BAHAN JAMITA EPISTEL
MINGGU LETARE
MINGGU, 22 Maret 2020
EP. 1 Petrus 4: 12-19
BERSUKACITALAH DI
TENGAH PERGUMULAN
Oleh: Pdt. Daniel Bonardo Pane, S.Th.
Patujolo
Siapakah manusia yang memohonkan agar hidupnya penuh
dengan pergumulan atau penderitaan. Pastinya tidak ada, namun tidak tertutup kemungkinan
jika ada manusia yang memohonkan pergumulan atau penderitaan datang kepadanya,
terlebih memohonkan penderitaan itu datang kepada musuhnya. Tanpa dimohonkan
pun, penderitaan atau pergumulan itu terjadi walaupun berbagai latarabelakang
sebab akibat penderitaan tersebut. Nas khotbah epistel ini merupakan suatu ajaran
atau nasehat agar setiap orang Kristen harus mengahadapi pergumulan itu dengan
penuh sukacita. Walaupun sering sekali pergumulan itu membuat tubuh kita lemah,
atau semangat hampir punah dan harapan pun terasa sirna. Berbagai cara dapat dilakukan
manusia bagaimana agar manusia itu tidak menderita atau lepas dari
pergumulannya termasuk harus meninggalkan imannya kepada Yesus Kristus. Berbagai
ajaran kenikmatan dunia dan solusi-solusi pintas ditawarkan termasuk harus
pindah kepercayaan. Kini bagaimana orang Kristen saat ini mengartikan
penderitaan atau pergumulan yang ia alami? Dimanakah TUHAN ketika kita
mengalami derita, apakah TUHAN tidak mampu melepaskan kita dari segala
pergumulan yang kita alami? Demikianlah pertanyaan pergumulan iman dari
beberapa orang yang mengalami penderitaan termasuk mengalami sakit yang tidak
kunjung sembuh. Sehubungan dengan itu, kita akan memasuk penjelasan nas agar
kita mampu menjawab pertanyaan pergumulan iman tersebut.
Penjelasan
Nas
Menurutnya kesaksian suratnya
sendiri, rasul Petruslah pengarang 1 Petrus. Dia menyebutkan dirinya sebagai
teman penatua dan saksi penderitaan Kristus dan ini belum berarti bahwa ia
betul-betul adlaah penyaksi mata penderitaan Yesus. Namun kebayakan ahli-ahli
menyadari adanya keberatan-keberatan terhadap Petrus selaku pengirim surat ini.
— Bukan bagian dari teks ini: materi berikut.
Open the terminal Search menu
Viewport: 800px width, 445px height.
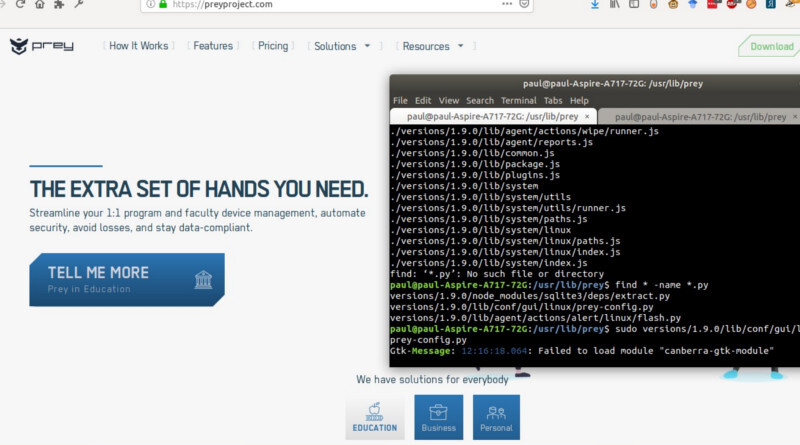480,101
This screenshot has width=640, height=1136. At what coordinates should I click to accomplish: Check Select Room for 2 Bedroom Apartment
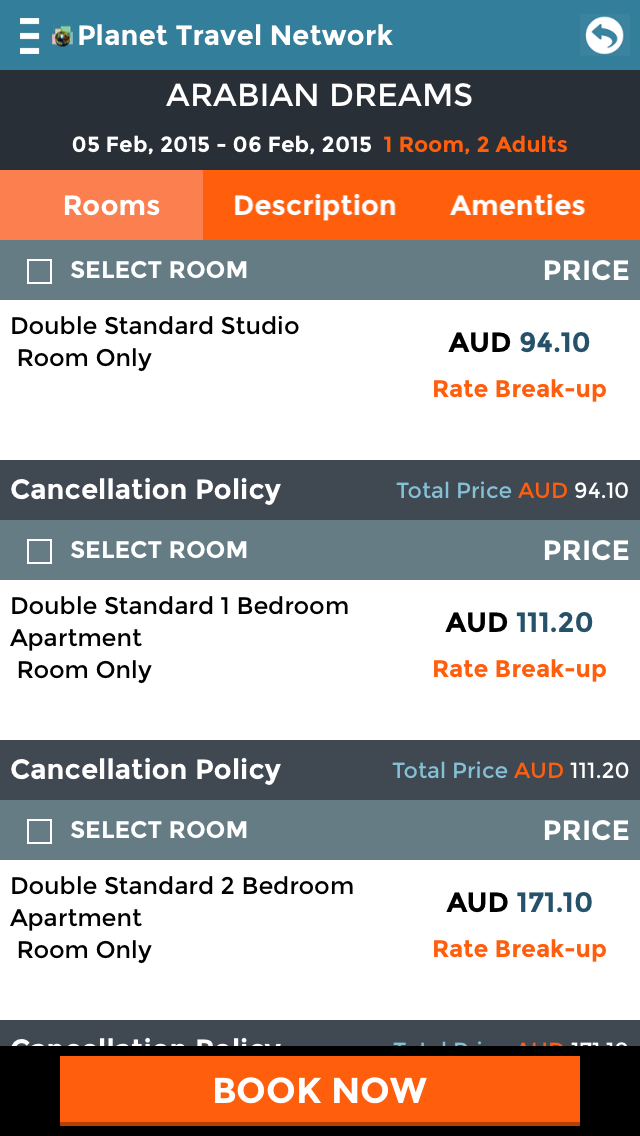pyautogui.click(x=39, y=831)
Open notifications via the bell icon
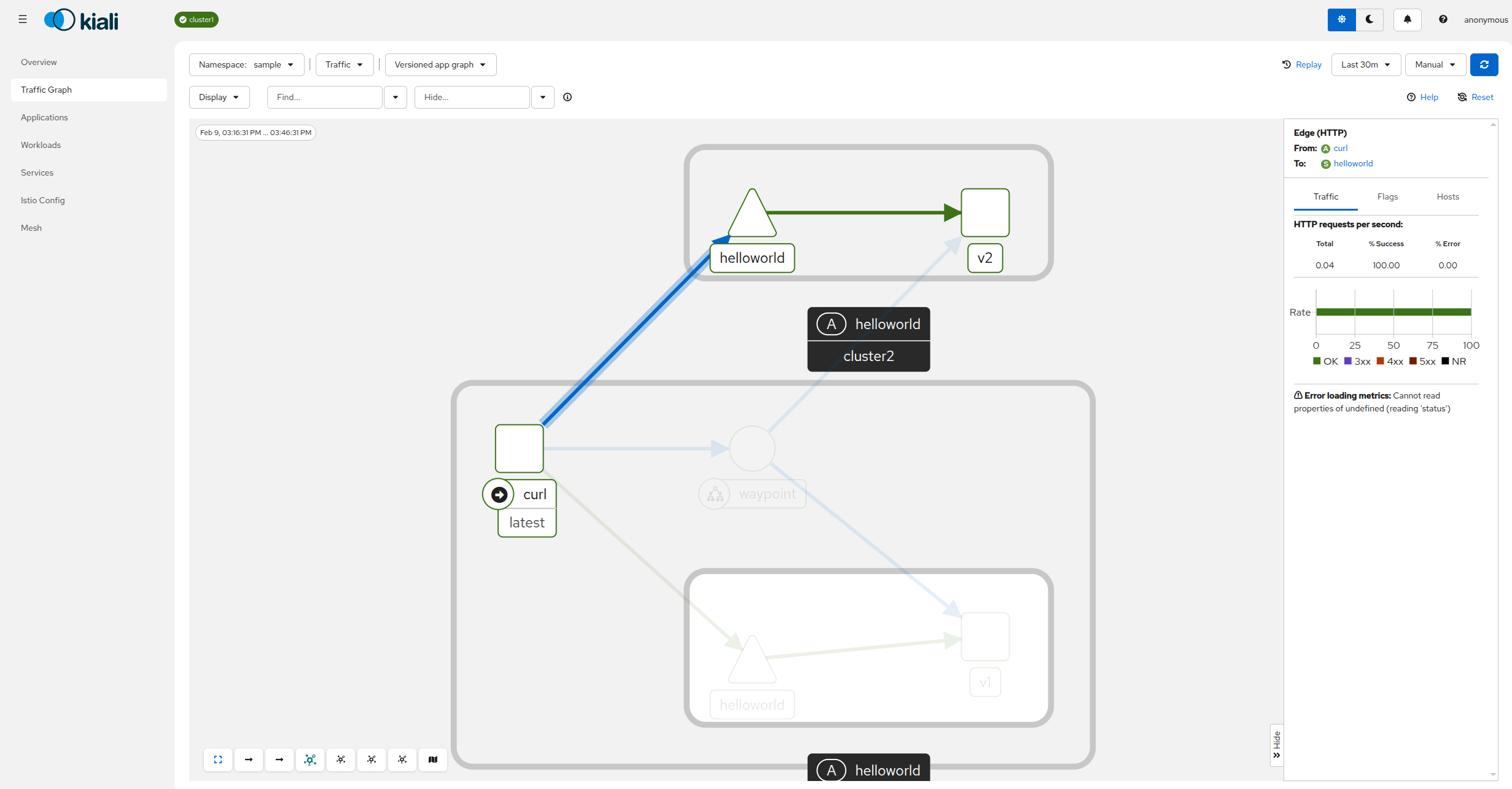 pos(1407,19)
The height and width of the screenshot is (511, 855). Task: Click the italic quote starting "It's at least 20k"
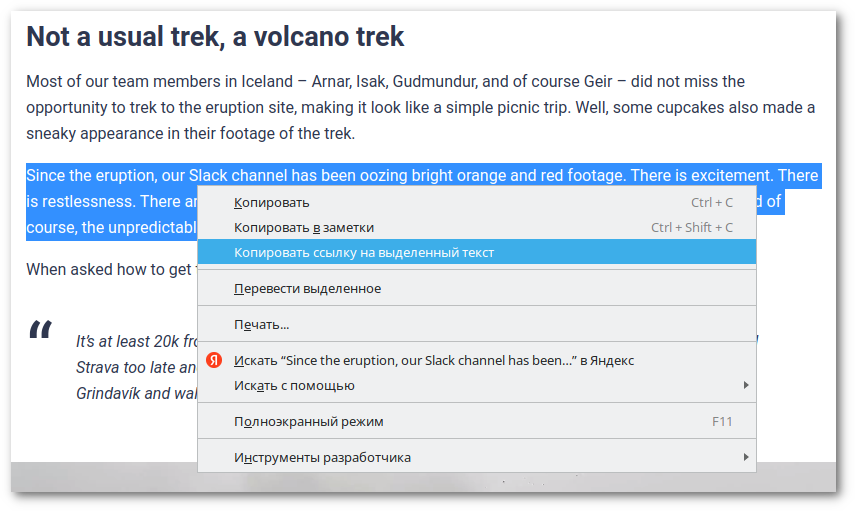(x=130, y=341)
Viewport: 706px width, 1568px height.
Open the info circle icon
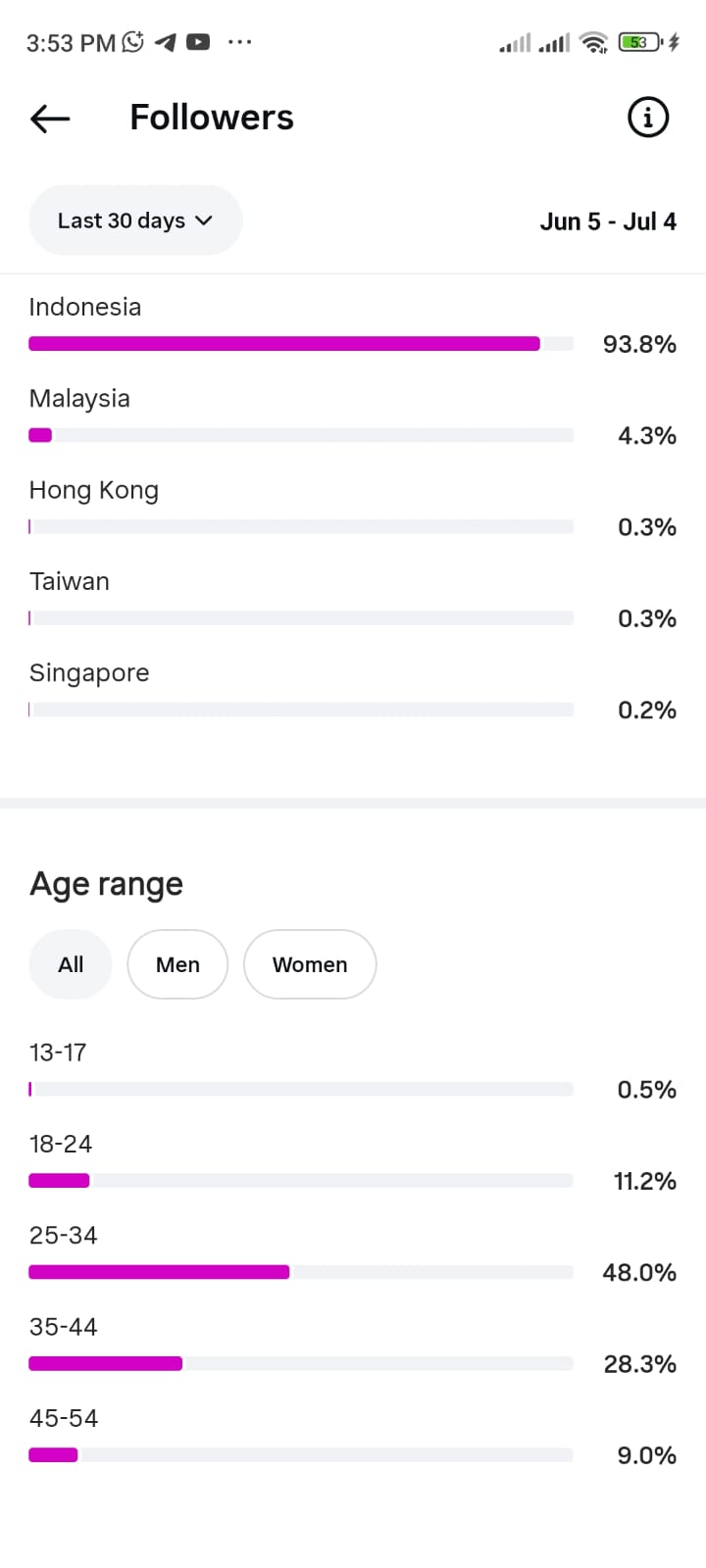coord(647,118)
Jadi siapakah pengirimnya? Dalam situasi ini bayak penafsir menunjuk kepada
pasal 5:12 dan mengusulkan Silwanus sebagai pengarangnya. Surat
ini merupakan bagian yang sangat pastoral, karena tujuannya untuk menyemangati
orang-orang Kristen yang menghadapi masalah yang real dan krisis yang meyerang
hidup mereka sehari-hari. Surat ini bersifat pastoral dalam hal pemilihan bahan
nasihat, tidak lain dimaksudkan untuk tujuan kerygma iman.[1]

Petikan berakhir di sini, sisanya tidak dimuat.